── Document text ──
Text-Based Steganography

The communication between the attacker and compromised workstation was concealed using text-based steganography, where instructions were hidden in the ordering of the HTML tags and in the use of space and tab characters in the Web pages hosted by the compromised servers.

Although such an approach has a very low capacity (you need 2 tags – one for 1 and one for zero – for each character of the message you are communicating) is it very hard to detect. Indeed, this compromise uses quite a lot of specialist resources and is truly an advanced attack. ATP groups typically have a short life span because they have to change their code, but the Platinum Hacking group has been around since 2009, a direct result of using innovative evasive techniques such as these.

Monitoring Attacks

Organisations are aware that they need to move beyond detection and embrace new techniques if they are to deal with increasingly sophisticated exploits such as the one performed by the Platinum Hacking group. The good news is that threat prevention technologies such as Deep Secure Content Threat Removal Tool can combat this type of threat, for example by automatically re-ordering HMTL tags during transformation and thus rendering the channel inoperable.

We need to increase education around more sophisticated and undetectable cybersecurity risks, like steganography. Organisations critically need to understand that detection-based defenses will not detect and prevent them from falling victim to such attacks, so they can investigate and invest in new and innovative threat protection solutions that have the power to eliminate the risk.
───
■ **Exercise task**
Please return the passage on text-based steganography from "Although such an" up to and including "such as these.", word for word. None of the lines share a subject with the passage on text-based steganography.
── Dataset extract ──
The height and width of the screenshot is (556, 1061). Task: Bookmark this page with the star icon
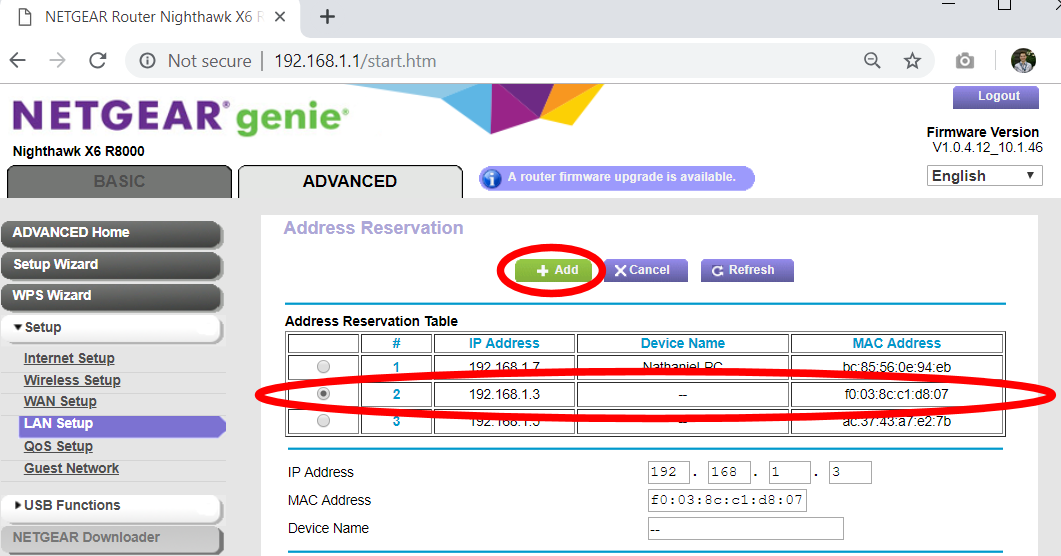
───
■ **Exercise output**
Although such an approach has a very low capacity (you need 2 tags – one for 1 and one for zero – for each character of the message you are communicating) is it very hard to detect. Indeed, this compromise uses quite a lot of specialist resources and is truly an advanced attack. ATP groups typically have a short life span because they have to change their code, but the Platinum Hacking group has been around since 2009, a direct result of using innovative evasive techniques such as these.